Probabilistic Procrustean Models for Shape Recognition with an Application to Robotic Grasping. Jared Glover (Master's Thesis, MIT CSAIL, 2008)

  

IMP - The Robotic Walker

 

During my undergrad at Carnegie Mellon, I developed a robotic walker named IMP (Intelligent Mobility Platform) as part of the Nursebot project. The walker was able to self-navigate to park itself and return to the user at the touch of a remote. Then, when the user wanted to get up and go, it could provide either audio or visual navigational guidance to the user.

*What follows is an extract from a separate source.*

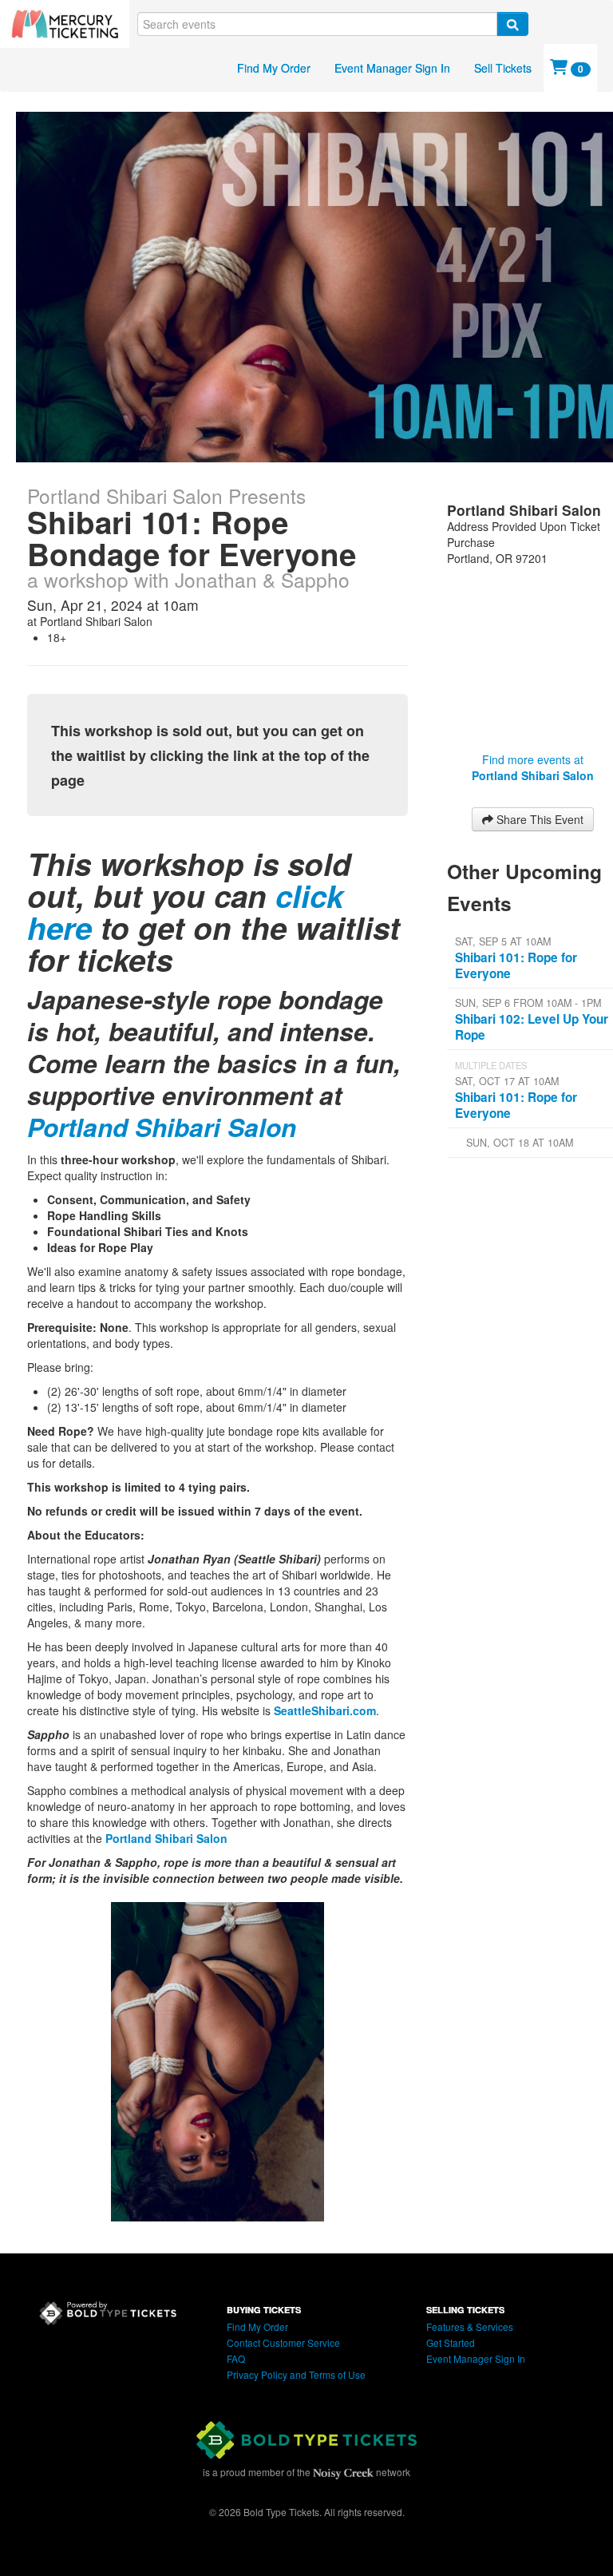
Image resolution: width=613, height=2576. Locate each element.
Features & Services (469, 2326)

Learning user models of mobility-related activities through instrumented walking aids. Jared Glover, Sebastian Thrun, and Judy Matthews. (ICRA 2004)

A robotically-augmented walker for older adults. J. Glover, D. Holstius, M. Manojlovich, K. Montgomery, A. Powers, J. Wu, S. Kiesler, J. Matthews, and S. Thrun. (Technical Report CMU-CS-03-170, 2003).

  

Carmen

 

I got my start in robotics in 2002 as a developer for Carmen, one of the early open-source robotics libraries.